Aim of the task
Return each line of the listing exactly, though without its images.

● ● ●

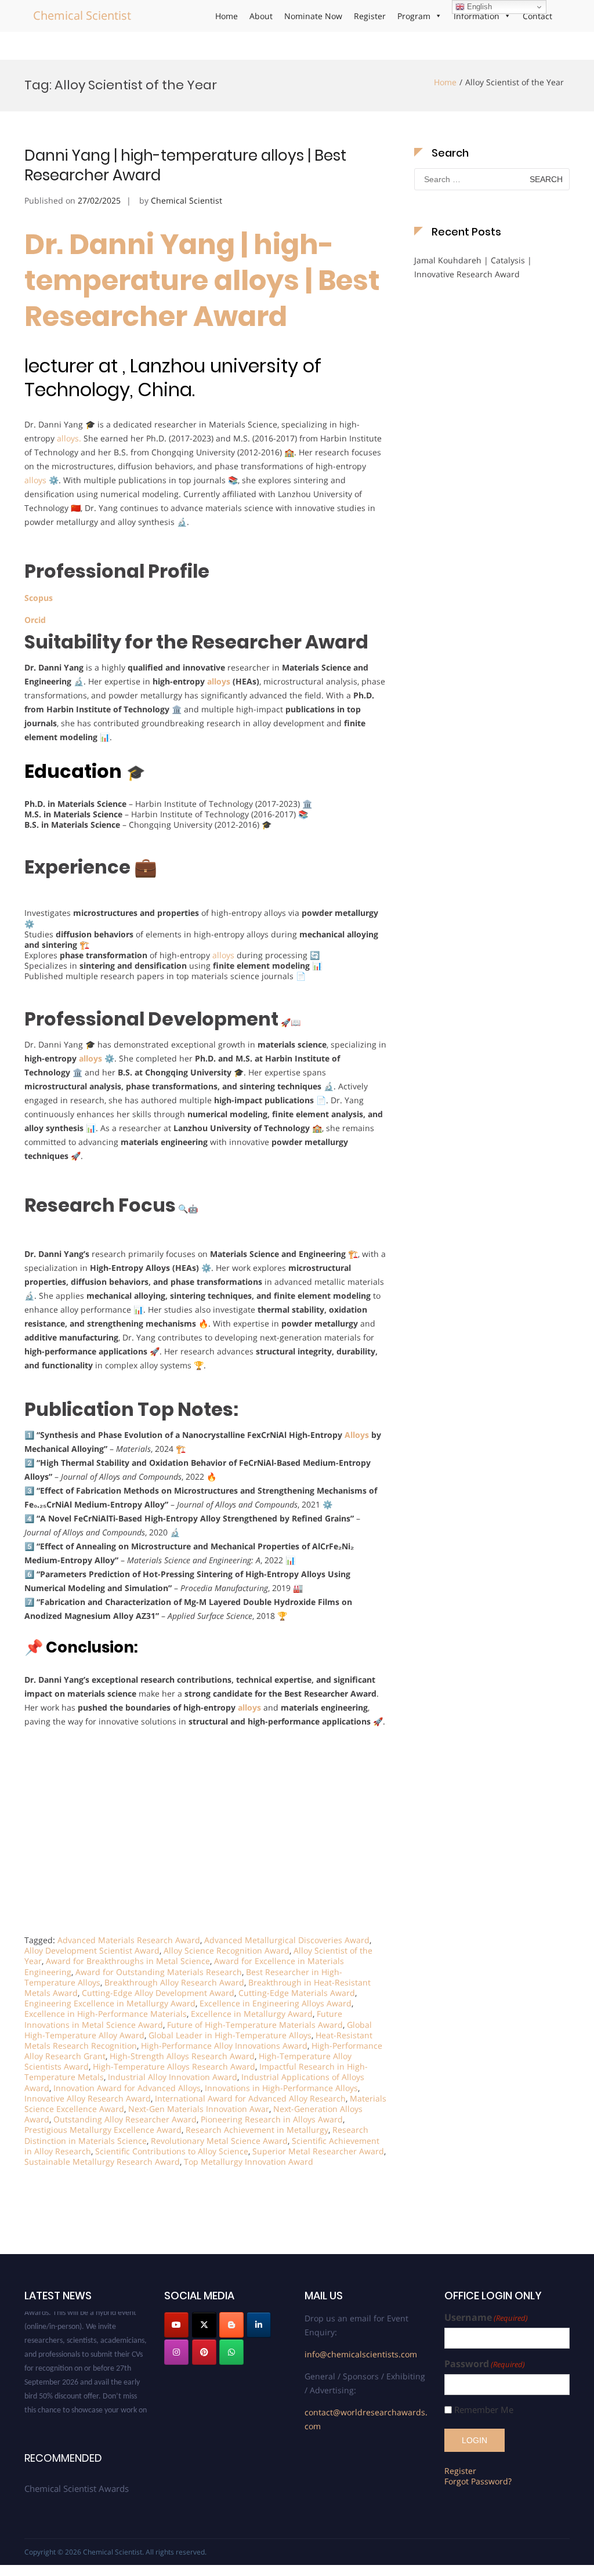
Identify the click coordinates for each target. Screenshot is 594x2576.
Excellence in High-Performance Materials (105, 2013)
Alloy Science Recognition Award (226, 1950)
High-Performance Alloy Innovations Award (224, 2045)
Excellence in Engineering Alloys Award (276, 2003)
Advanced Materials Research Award (128, 1939)
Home (226, 15)
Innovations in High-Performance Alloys (281, 2087)
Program (413, 15)
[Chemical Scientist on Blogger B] (231, 2325)
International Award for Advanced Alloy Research (250, 2098)
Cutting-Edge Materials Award (296, 1992)
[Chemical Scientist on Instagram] (176, 2352)
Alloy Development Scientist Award (92, 1950)
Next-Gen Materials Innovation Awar (198, 2108)
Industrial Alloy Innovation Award (172, 2076)
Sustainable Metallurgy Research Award (102, 2161)
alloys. (68, 438)
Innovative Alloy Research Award (87, 2098)
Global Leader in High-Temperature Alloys (230, 2035)
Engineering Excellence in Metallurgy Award (109, 2003)
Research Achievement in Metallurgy (257, 2129)
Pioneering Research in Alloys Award (272, 2119)
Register (370, 15)
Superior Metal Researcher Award (318, 2151)
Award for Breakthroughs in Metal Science (128, 1960)
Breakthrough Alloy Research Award (174, 1982)
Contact (537, 15)
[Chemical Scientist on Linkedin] (259, 2325)
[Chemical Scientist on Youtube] (176, 2325)
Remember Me (483, 2409)
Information (476, 15)
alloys (35, 480)
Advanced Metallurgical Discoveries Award (287, 1939)
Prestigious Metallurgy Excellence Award (103, 2129)
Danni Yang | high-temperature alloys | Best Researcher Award (185, 165)
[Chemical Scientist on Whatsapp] (231, 2352)
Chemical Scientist (82, 15)
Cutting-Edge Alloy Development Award (158, 1992)
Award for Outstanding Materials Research (158, 1971)
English (478, 6)
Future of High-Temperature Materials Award (255, 2024)
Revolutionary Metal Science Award (219, 2140)
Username (486, 2317)
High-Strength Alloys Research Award (182, 2055)
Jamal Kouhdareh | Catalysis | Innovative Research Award (473, 267)
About (261, 15)
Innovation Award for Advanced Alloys (127, 2087)
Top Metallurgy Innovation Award (248, 2161)
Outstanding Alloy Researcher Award (125, 2119)
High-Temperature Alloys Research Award (174, 2066)
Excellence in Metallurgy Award (252, 2013)
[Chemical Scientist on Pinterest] (204, 2352)
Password (484, 2364)
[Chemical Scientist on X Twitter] (204, 2325)
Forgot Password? (478, 2481)
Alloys (355, 1434)
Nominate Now (313, 15)
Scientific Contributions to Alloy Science (171, 2151)
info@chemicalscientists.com (361, 2354)
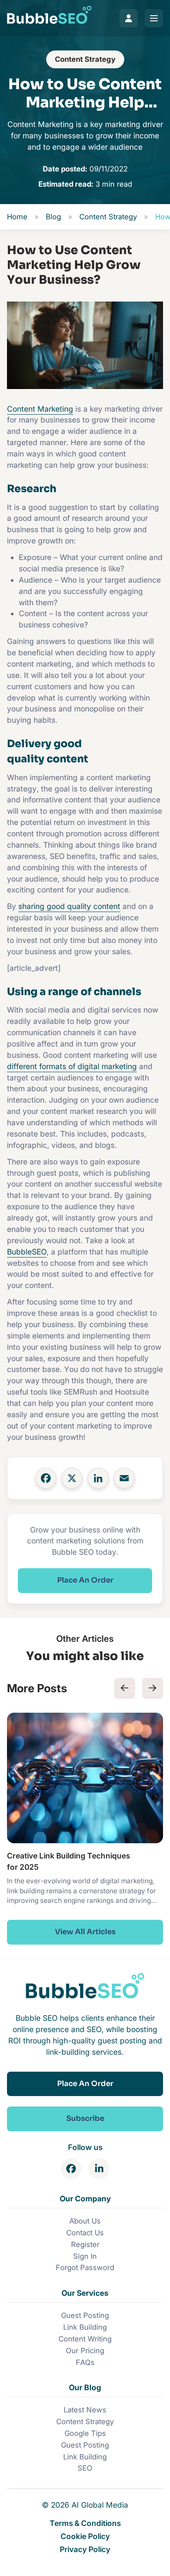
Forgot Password (85, 2267)
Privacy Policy (85, 2549)
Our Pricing (85, 2350)
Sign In (85, 2256)
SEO (85, 2468)
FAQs (85, 2362)
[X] (71, 1478)
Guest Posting (85, 2315)
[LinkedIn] (98, 1478)
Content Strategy (85, 59)
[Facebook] (45, 1478)
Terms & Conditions (85, 2523)
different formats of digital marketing (72, 1066)
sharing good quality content (69, 906)
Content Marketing (40, 408)
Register (85, 2244)
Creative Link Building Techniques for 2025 (68, 1861)
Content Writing (85, 2338)
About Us (85, 2221)
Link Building (85, 2327)
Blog (53, 216)
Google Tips (85, 2433)
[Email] (124, 1478)
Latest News (85, 2409)
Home (17, 216)
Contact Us (85, 2232)
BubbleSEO (27, 1251)
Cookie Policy (85, 2536)
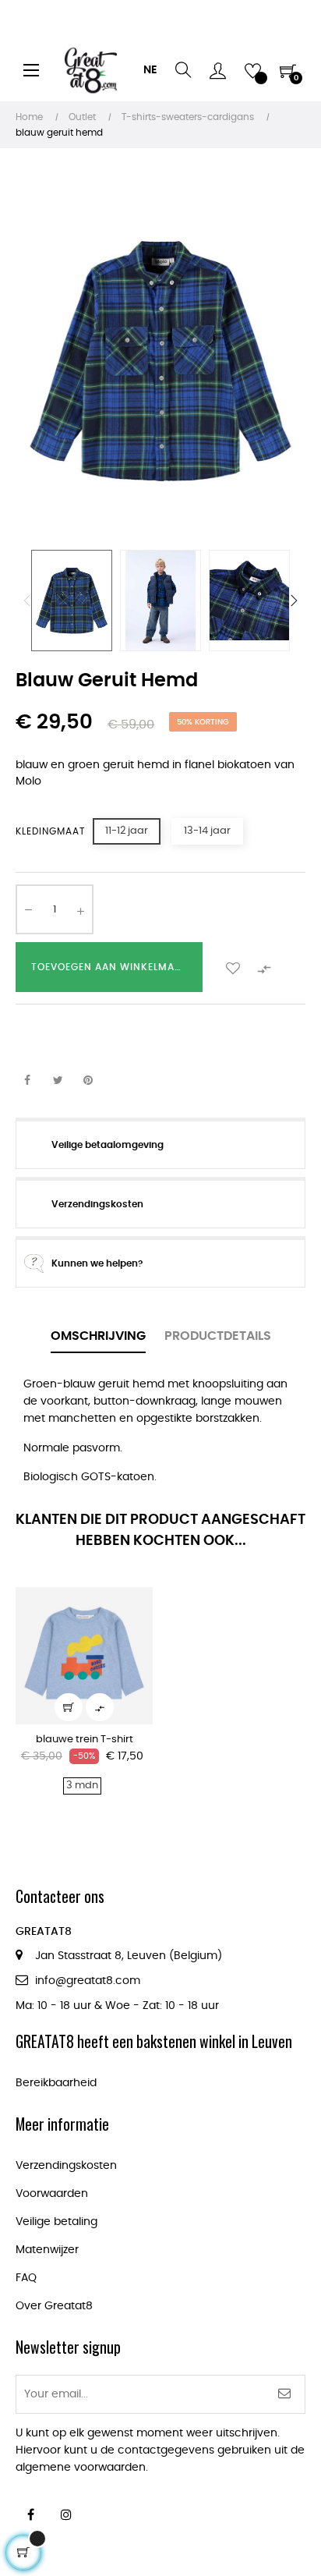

● ● ●

Finished task
Identify the click coordinates for each target. Screenshot is 594x2576.
Excellence in High-Performance Materials (105, 2013)
Alloy Science Recognition Award (226, 1950)
High-Performance Alloy Innovations Award (224, 2045)
Excellence in Engineering Alloys Award (276, 2003)
Advanced Materials Research Award (128, 1939)
Home (226, 15)
Innovations in High-Performance Alloys (281, 2087)
Program (413, 15)
[Chemical Scientist on Blogger B] (231, 2325)
International Award for Advanced Alloy Research (250, 2098)
Cutting-Edge Materials Award (296, 1992)
[Chemical Scientist on Instagram] (176, 2352)
Alloy Development Scientist Award (92, 1950)
Next-Gen Materials Innovation Awar (198, 2108)
Industrial Alloy Innovation Award (172, 2076)
Sustainable Metallurgy Research Award (102, 2161)
alloys. (68, 438)
Innovative Alloy Research Award (87, 2098)
Global Leader in High-Temperature Alloys (230, 2035)
Engineering Excellence in Metallurgy Award (109, 2003)
Research Achievement in Metallurgy (257, 2129)
Pioneering Research in Alloys Award (272, 2119)
Register (370, 15)
Superior Metal Researcher Award (318, 2151)
Award for Breakthroughs in Metal Science (128, 1960)
Breakthrough Alloy Research Award (174, 1982)
Contact (537, 15)
[Chemical Scientist on Linkedin] (259, 2325)
[Chemical Scientist on Youtube] (176, 2325)
Remember Me (483, 2409)
Information (476, 15)
alloys (35, 480)
Advanced Metallurgical Discoveries Award (287, 1939)
Prestigious Metallurgy Excellence Award (103, 2129)
Danni Yang | high-temperature alloys | Best Researcher Award (185, 165)
[Chemical Scientist on Whatsapp] (231, 2352)
Chemical Scientist (82, 15)
Cutting-Edge Alloy Development Award (158, 1992)
Award for Outstanding Materials Research (158, 1971)
English (478, 6)
Future of High-Temperature Materials Award (255, 2024)
Revolutionary Metal Science Award (219, 2140)
Username (486, 2317)
High-Strength Alloys Research Award (182, 2055)
Jamal Kouhdareh | Catalysis | Innovative Research Award (473, 267)
About (261, 15)
Innovation Award for Advanced Alloys (127, 2087)
Top Metallurgy Innovation Award (248, 2161)
Outstanding Alloy Researcher Award (125, 2119)
High-Temperature Alloys Research Award (174, 2066)
Excellence in Metallurgy Award (252, 2013)
[Chemical Scientist on Pinterest] (204, 2352)
Password (484, 2364)
[Chemical Scientist on X Twitter] (204, 2325)
Forgot Password? (478, 2481)
Alloys (355, 1434)
Nominate Now (313, 15)
Scientific Contributions to Alloy Science (171, 2151)
info@chemicalscientists.com (361, 2354)
Forgot Password (85, 2267)
Privacy Policy (85, 2549)
Our Pricing (85, 2350)
Sign In (85, 2256)
SEO (85, 2468)
FAQs (85, 2362)
[X] (71, 1478)
Guest Posting (85, 2315)
[LinkedIn] (98, 1478)
Content Strategy (85, 59)
[Facebook] (45, 1478)
Terms & Conditions (85, 2523)
different formats of digital marketing (72, 1066)
sharing good quality content (69, 906)
Content Marketing (40, 408)
Register (85, 2244)
Creative Link Building Techniques for 2025 (68, 1861)
Content Writing (85, 2338)
About Us (85, 2221)
Link Building (85, 2327)
Blog (53, 216)
Google Tips (85, 2433)
[Email] (124, 1478)
Latest News (85, 2409)
Home (17, 216)
Contact Us (85, 2232)
BubbleSEO (27, 1251)
Cookie Policy (85, 2536)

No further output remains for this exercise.